- **The request**
Rewrite the entries from the line containing "Where should I" through the line containing "pos(539,165)", inclusive, keeping the requests and shifting every coordinate in the answers by -106. Leave the pictures out.

- **Recorded information**
^^^^^^^^
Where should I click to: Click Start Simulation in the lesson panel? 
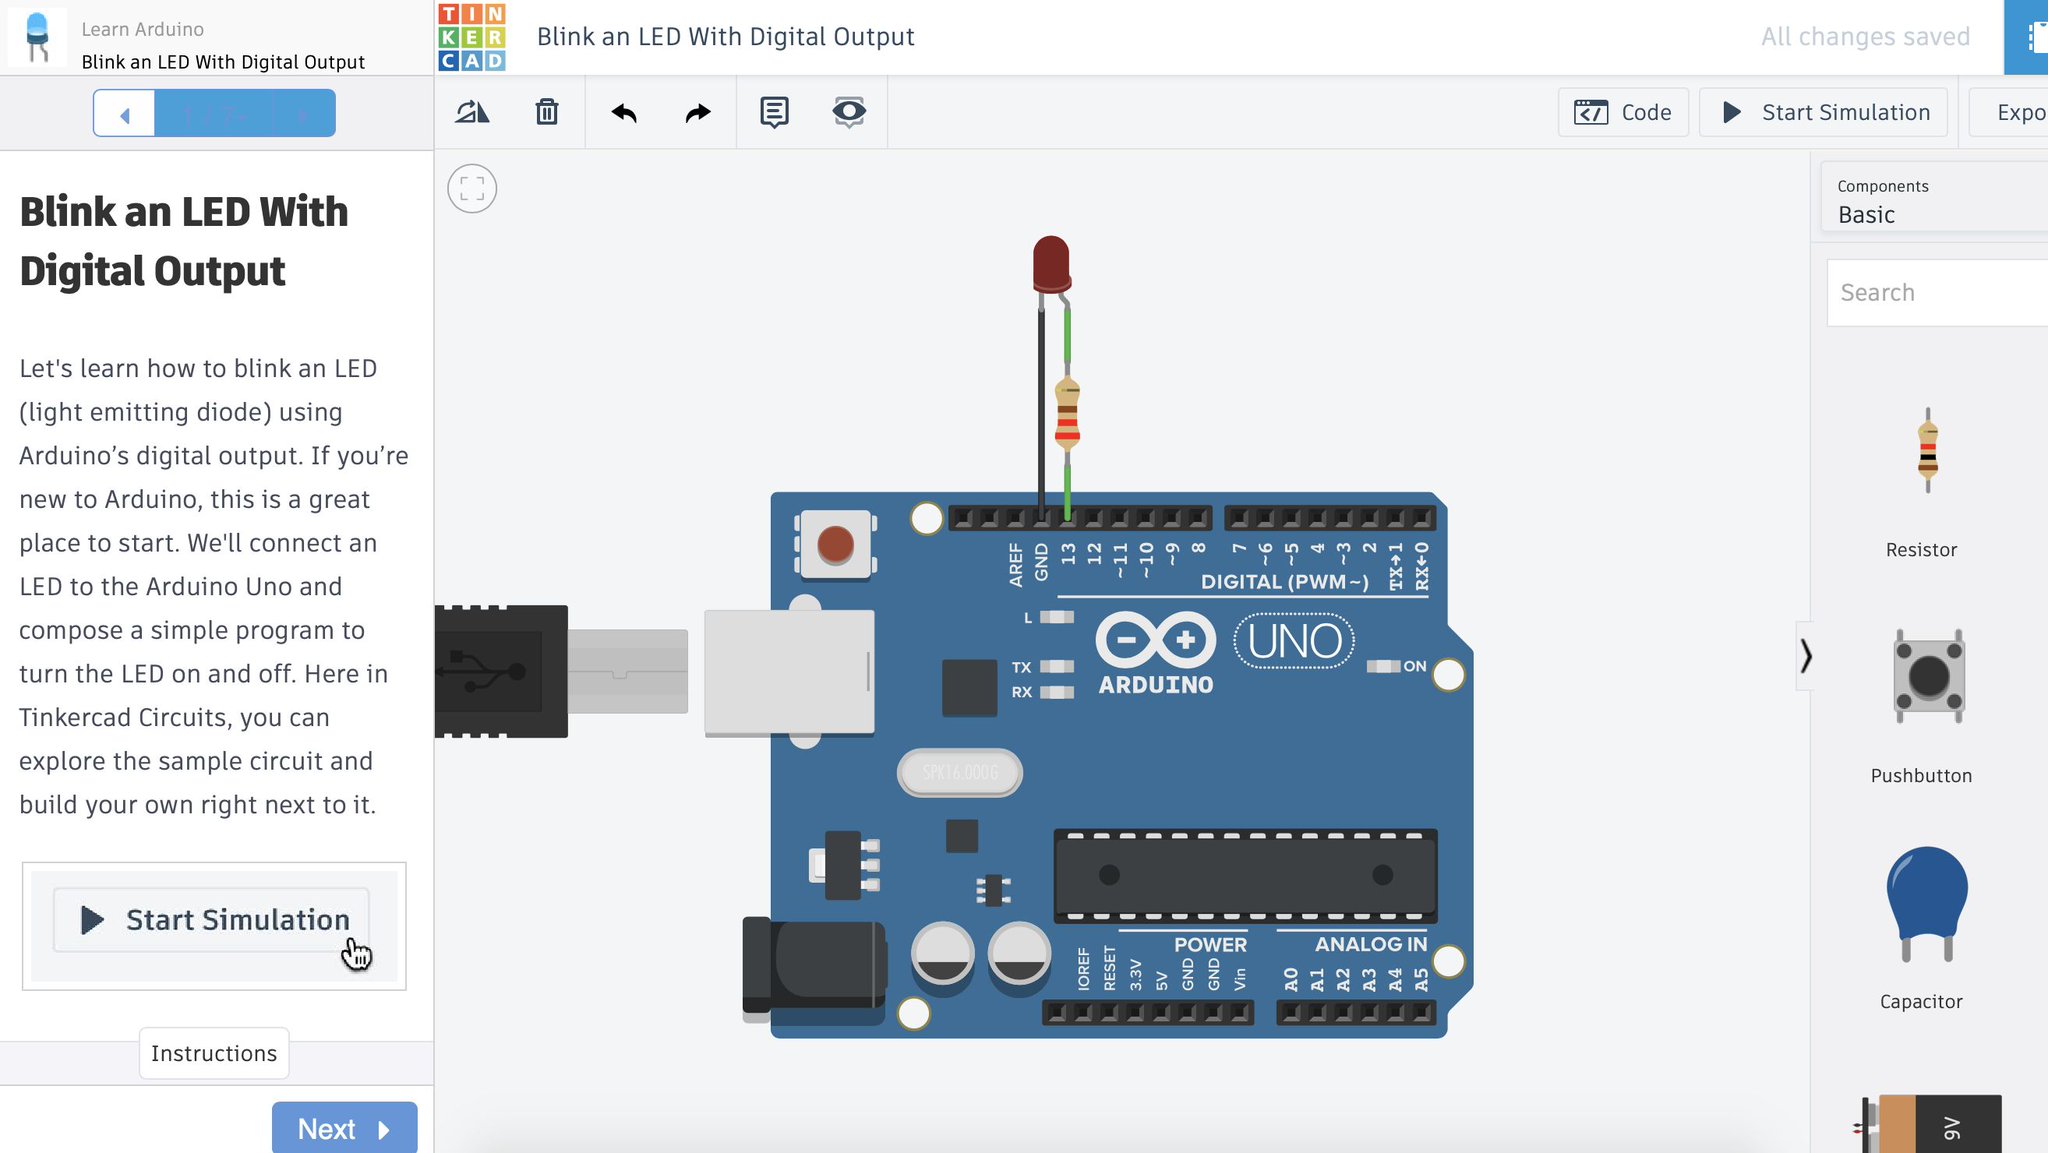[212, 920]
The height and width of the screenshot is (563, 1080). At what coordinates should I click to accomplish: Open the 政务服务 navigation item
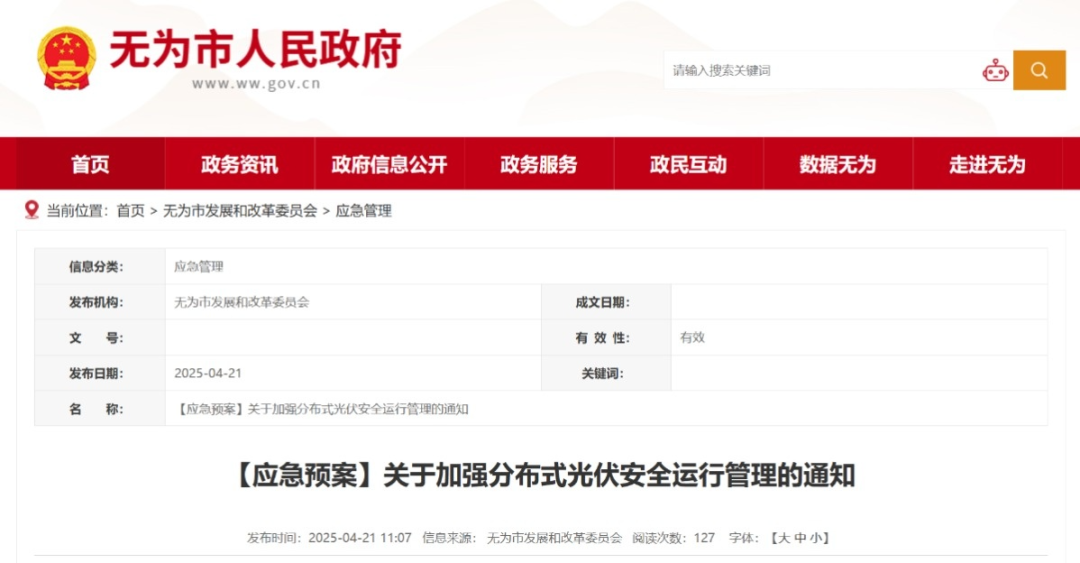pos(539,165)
^^^^^^^^
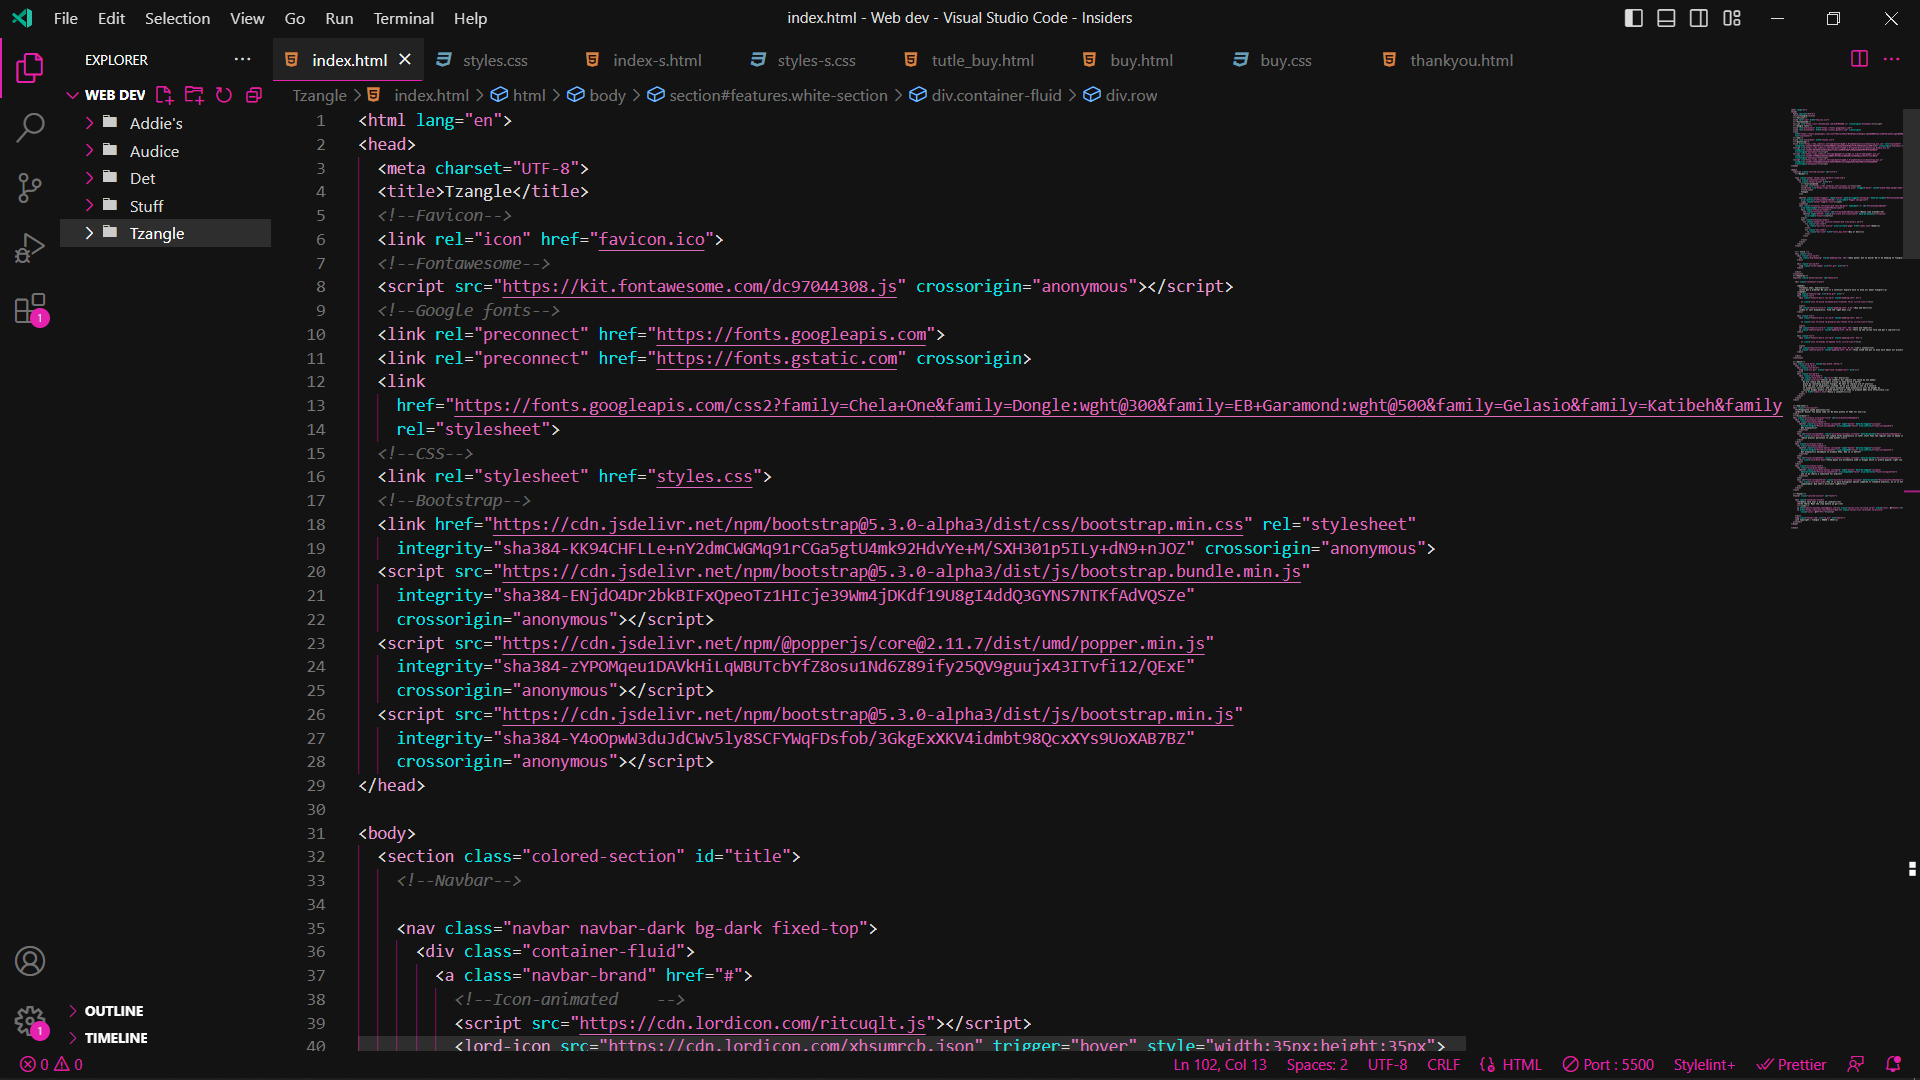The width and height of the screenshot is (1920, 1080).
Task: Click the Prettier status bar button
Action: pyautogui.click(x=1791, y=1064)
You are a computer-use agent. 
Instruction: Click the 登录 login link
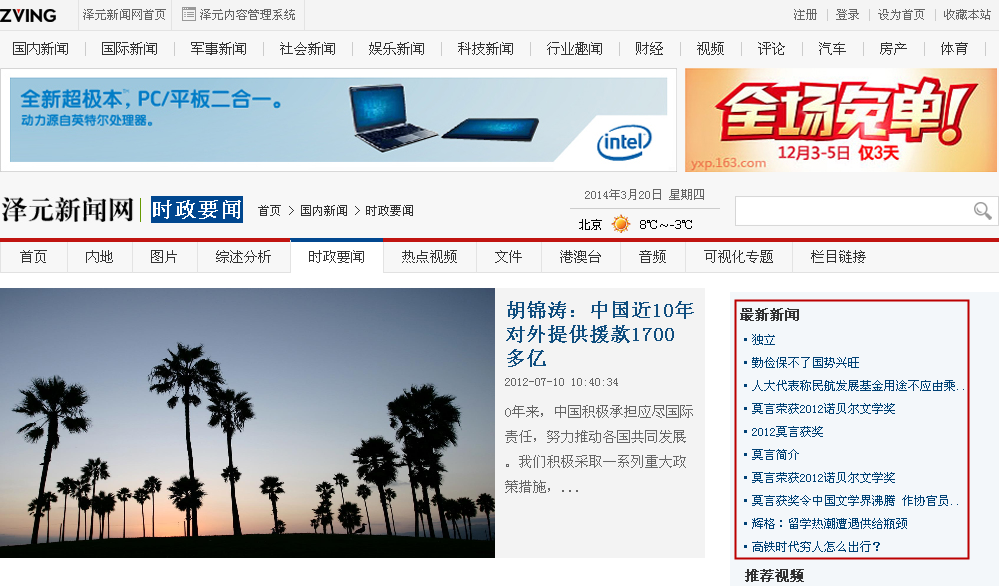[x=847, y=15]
^^^^^^^^
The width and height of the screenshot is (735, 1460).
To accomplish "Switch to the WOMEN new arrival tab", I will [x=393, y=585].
^^^^^^^^
- **Worked answer**
Where should I click to: Click Start Simulation in the lesson panel? 
[106, 814]
The height and width of the screenshot is (563, 1080). At what coordinates should I click to accomplish: Open the 政务服务 navigation item
pos(433,59)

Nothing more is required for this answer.